PROBLEM DESCRIPTION: The answer must restate every record word for word.

RECORDS SUPPLIED:
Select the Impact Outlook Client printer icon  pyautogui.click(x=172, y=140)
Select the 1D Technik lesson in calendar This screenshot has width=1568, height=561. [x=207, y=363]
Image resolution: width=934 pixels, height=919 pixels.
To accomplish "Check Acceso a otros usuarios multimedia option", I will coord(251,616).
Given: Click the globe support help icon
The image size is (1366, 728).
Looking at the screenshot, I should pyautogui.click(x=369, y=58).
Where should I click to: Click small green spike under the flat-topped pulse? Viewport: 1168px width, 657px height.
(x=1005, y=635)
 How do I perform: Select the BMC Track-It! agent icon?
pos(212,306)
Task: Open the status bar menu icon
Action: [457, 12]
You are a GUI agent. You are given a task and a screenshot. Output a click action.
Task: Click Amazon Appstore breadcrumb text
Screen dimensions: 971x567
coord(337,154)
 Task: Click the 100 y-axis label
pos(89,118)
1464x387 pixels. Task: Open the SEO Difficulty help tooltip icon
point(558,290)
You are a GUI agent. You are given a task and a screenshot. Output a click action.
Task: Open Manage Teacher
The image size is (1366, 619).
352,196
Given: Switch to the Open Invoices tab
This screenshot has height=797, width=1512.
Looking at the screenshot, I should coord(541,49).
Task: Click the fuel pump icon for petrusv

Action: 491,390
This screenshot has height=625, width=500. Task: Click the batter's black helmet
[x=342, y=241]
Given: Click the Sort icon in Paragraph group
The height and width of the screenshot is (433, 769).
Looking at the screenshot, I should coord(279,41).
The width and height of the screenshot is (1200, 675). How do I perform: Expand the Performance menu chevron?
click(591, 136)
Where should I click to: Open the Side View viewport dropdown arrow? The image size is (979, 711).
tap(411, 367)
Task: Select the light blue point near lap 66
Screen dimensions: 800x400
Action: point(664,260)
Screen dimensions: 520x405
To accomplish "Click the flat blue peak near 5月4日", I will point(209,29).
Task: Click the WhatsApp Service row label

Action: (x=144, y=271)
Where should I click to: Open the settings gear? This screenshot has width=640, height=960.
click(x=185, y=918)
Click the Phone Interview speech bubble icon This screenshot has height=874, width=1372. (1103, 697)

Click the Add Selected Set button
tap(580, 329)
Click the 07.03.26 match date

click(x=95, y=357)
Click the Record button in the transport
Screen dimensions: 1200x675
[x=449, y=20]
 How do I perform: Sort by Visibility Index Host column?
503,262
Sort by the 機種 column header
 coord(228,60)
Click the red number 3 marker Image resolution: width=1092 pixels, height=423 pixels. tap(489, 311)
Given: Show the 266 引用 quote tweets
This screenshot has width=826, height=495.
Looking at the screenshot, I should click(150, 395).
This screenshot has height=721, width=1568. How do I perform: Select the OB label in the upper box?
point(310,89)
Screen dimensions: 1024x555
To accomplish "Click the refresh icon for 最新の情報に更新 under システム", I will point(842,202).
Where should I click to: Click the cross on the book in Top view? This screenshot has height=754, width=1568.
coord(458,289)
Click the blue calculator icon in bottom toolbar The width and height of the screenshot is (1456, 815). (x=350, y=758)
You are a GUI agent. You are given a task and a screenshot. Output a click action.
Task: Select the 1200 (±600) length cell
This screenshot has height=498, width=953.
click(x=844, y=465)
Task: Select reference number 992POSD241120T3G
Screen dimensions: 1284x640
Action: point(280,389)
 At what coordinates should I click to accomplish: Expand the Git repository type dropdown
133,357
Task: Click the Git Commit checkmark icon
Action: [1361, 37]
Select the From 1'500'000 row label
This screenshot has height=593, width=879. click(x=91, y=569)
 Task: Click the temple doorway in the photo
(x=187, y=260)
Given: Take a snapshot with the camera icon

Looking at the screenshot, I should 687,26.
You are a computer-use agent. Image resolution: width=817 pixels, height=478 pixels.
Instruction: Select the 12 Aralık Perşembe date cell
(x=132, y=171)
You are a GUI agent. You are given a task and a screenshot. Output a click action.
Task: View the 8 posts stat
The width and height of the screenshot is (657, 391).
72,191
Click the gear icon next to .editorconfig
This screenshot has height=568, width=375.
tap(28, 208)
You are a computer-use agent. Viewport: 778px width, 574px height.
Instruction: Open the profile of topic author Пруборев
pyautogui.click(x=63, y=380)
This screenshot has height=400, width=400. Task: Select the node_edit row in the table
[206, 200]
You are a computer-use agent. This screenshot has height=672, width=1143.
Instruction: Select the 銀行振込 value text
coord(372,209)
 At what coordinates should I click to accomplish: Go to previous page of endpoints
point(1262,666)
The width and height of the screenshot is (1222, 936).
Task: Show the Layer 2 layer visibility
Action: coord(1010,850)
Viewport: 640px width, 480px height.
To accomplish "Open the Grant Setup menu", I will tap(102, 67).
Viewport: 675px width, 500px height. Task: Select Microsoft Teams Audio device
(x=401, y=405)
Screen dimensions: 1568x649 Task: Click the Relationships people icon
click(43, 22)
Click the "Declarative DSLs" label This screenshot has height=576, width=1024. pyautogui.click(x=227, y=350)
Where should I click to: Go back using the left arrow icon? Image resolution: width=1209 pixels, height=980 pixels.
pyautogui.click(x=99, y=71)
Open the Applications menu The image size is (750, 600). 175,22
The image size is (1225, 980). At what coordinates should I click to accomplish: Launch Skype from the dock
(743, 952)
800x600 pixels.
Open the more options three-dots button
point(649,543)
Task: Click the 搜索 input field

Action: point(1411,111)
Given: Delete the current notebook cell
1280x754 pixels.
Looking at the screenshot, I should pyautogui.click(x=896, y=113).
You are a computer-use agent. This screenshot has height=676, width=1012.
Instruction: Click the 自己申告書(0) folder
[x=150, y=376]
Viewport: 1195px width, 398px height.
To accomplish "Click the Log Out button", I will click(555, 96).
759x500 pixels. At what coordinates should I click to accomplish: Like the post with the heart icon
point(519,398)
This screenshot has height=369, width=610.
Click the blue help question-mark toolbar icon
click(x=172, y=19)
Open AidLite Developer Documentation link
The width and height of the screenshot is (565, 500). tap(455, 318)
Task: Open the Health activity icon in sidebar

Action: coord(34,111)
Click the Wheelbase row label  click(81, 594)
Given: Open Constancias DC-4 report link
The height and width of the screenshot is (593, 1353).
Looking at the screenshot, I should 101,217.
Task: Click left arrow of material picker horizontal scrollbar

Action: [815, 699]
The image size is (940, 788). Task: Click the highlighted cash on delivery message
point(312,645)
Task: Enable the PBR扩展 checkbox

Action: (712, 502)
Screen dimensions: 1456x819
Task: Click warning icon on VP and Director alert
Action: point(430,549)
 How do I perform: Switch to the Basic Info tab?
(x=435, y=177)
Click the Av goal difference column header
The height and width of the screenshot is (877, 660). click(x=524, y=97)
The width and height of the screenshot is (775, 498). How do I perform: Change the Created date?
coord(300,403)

RESPONSE BOX:
Select the Impact Outlook Client printer icon  pyautogui.click(x=172, y=140)
Select the 1D Technik lesson in calendar This screenshot has width=1568, height=561. [x=207, y=363]
Image resolution: width=934 pixels, height=919 pixels.
To accomplish "Check Acceso a otros usuarios multimedia option", I will coord(251,616).
Given: Click the globe support help icon
The image size is (1366, 728).
Looking at the screenshot, I should pyautogui.click(x=369, y=58).
Where should I click to: Click small green spike under the flat-topped pulse? Viewport: 1168px width, 657px height.
(x=1005, y=635)
 How do I perform: Select the BMC Track-It! agent icon?
pos(212,306)
Task: Open the status bar menu icon
Action: [457, 12]
You are a GUI agent. You are given a task and a screenshot. Output a click action.
Task: Click Amazon Appstore breadcrumb text
Screen dimensions: 971x567
coord(337,154)
 Task: Click the 100 y-axis label
pos(89,118)
1464x387 pixels. Task: Open the SEO Difficulty help tooltip icon
point(558,290)
You are a GUI agent. You are given a task and a screenshot. Output a click action.
Task: Open Manage Teacher
The image size is (1366, 619).
352,196
Given: Switch to the Open Invoices tab
This screenshot has height=797, width=1512.
Looking at the screenshot, I should coord(541,49).
Task: Click the fuel pump icon for petrusv

Action: 491,390
This screenshot has height=625, width=500. Task: Click the batter's black helmet
[x=342, y=241]
Given: Click the Sort icon in Paragraph group
The height and width of the screenshot is (433, 769).
Looking at the screenshot, I should coord(279,41).
The width and height of the screenshot is (1200, 675). How do I perform: Expand the Performance menu chevron?
click(591, 136)
Where should I click to: Open the Side View viewport dropdown arrow? The image size is (979, 711).
tap(411, 367)
Task: Select the light blue point near lap 66
Screen dimensions: 800x400
Action: point(664,260)
Screen dimensions: 520x405
To accomplish "Click the flat blue peak near 5月4日", I will point(209,29).
Task: Click the WhatsApp Service row label

Action: (x=144, y=271)
Where should I click to: Open the settings gear? This screenshot has width=640, height=960.
click(x=185, y=918)
Click the Phone Interview speech bubble icon This screenshot has height=874, width=1372. (1103, 697)

Click the Add Selected Set button
tap(580, 329)
Click the 07.03.26 match date

click(x=95, y=357)
Click the Record button in the transport
Screen dimensions: 1200x675
[x=449, y=20]
 How do I perform: Sort by Visibility Index Host column?
503,262
Sort by the 機種 column header
 coord(228,60)
Click the red number 3 marker Image resolution: width=1092 pixels, height=423 pixels. tap(489, 311)
Given: Show the 266 引用 quote tweets
This screenshot has width=826, height=495.
Looking at the screenshot, I should click(150, 395).
This screenshot has height=721, width=1568. How do I perform: Select the OB label in the upper box?
point(310,89)
Screen dimensions: 1024x555
To accomplish "Click the refresh icon for 最新の情報に更新 under システム", I will point(842,202).
Where should I click to: Click the cross on the book in Top view? This screenshot has height=754, width=1568.
coord(458,289)
Click the blue calculator icon in bottom toolbar The width and height of the screenshot is (1456, 815). (x=350, y=758)
You are a GUI agent. You are given a task and a screenshot. Output a click action.
Task: Select the 1200 (±600) length cell
This screenshot has height=498, width=953.
click(x=844, y=465)
Task: Select reference number 992POSD241120T3G
Screen dimensions: 1284x640
Action: point(280,389)
 At what coordinates should I click to accomplish: Expand the Git repository type dropdown
133,357
Task: Click the Git Commit checkmark icon
Action: [1361, 37]
Select the From 1'500'000 row label
This screenshot has height=593, width=879. click(x=91, y=569)
 Task: Click the temple doorway in the photo
(x=187, y=260)
Given: Take a snapshot with the camera icon

Looking at the screenshot, I should 687,26.
You are a computer-use agent. Image resolution: width=817 pixels, height=478 pixels.
Instruction: Select the 12 Aralık Perşembe date cell
(x=132, y=171)
You are a GUI agent. You are given a task and a screenshot. Output a click action.
Task: View the 8 posts stat
The width and height of the screenshot is (657, 391).
72,191
Click the gear icon next to .editorconfig
This screenshot has height=568, width=375.
tap(28, 208)
You are a computer-use agent. Viewport: 778px width, 574px height.
Instruction: Open the profile of topic author Пруборев
pyautogui.click(x=63, y=380)
This screenshot has height=400, width=400. Task: Select the node_edit row in the table
[206, 200]
You are a computer-use agent. This screenshot has height=672, width=1143.
Instruction: Select the 銀行振込 value text
coord(372,209)
 At what coordinates should I click to accomplish: Go to previous page of endpoints
point(1262,666)
The width and height of the screenshot is (1222, 936).
Task: Show the Layer 2 layer visibility
Action: coord(1010,850)
Viewport: 640px width, 480px height.
To accomplish "Open the Grant Setup menu", I will tap(102, 67).
Viewport: 675px width, 500px height. Task: Select Microsoft Teams Audio device
(x=401, y=405)
Screen dimensions: 1568x649 Task: Click the Relationships people icon
click(43, 22)
Click the "Declarative DSLs" label This screenshot has height=576, width=1024. pyautogui.click(x=227, y=350)
Where should I click to: Go back using the left arrow icon? Image resolution: width=1209 pixels, height=980 pixels.
pyautogui.click(x=99, y=71)
Open the Applications menu The image size is (750, 600). 175,22
The image size is (1225, 980). At what coordinates should I click to accomplish: Launch Skype from the dock
(743, 952)
800x600 pixels.
Open the more options three-dots button
point(649,543)
Task: Click the 搜索 input field

Action: point(1411,111)
Given: Delete the current notebook cell
1280x754 pixels.
Looking at the screenshot, I should pyautogui.click(x=896, y=113).
You are a computer-use agent. This screenshot has height=676, width=1012.
Instruction: Click the 自己申告書(0) folder
[x=150, y=376]
Viewport: 1195px width, 398px height.
To accomplish "Click the Log Out button", I will click(555, 96).
759x500 pixels. At what coordinates should I click to accomplish: Like the post with the heart icon
point(519,398)
This screenshot has height=369, width=610.
Click the blue help question-mark toolbar icon
click(x=172, y=19)
Open AidLite Developer Documentation link
The width and height of the screenshot is (565, 500). tap(455, 318)
Task: Open the Health activity icon in sidebar

Action: coord(34,111)
Click the Wheelbase row label  click(81, 594)
Given: Open Constancias DC-4 report link
The height and width of the screenshot is (593, 1353).
Looking at the screenshot, I should 101,217.
Task: Click left arrow of material picker horizontal scrollbar

Action: [815, 699]
The image size is (940, 788). Task: Click the highlighted cash on delivery message
point(312,645)
Task: Enable the PBR扩展 checkbox

Action: (712, 502)
Screen dimensions: 1456x819
Task: Click warning icon on VP and Director alert
Action: point(430,549)
 How do I perform: Switch to the Basic Info tab?
(x=435, y=177)
Click the Av goal difference column header
The height and width of the screenshot is (877, 660). click(x=524, y=97)
The width and height of the screenshot is (775, 498). How do I perform: Change the Created date?
coord(300,403)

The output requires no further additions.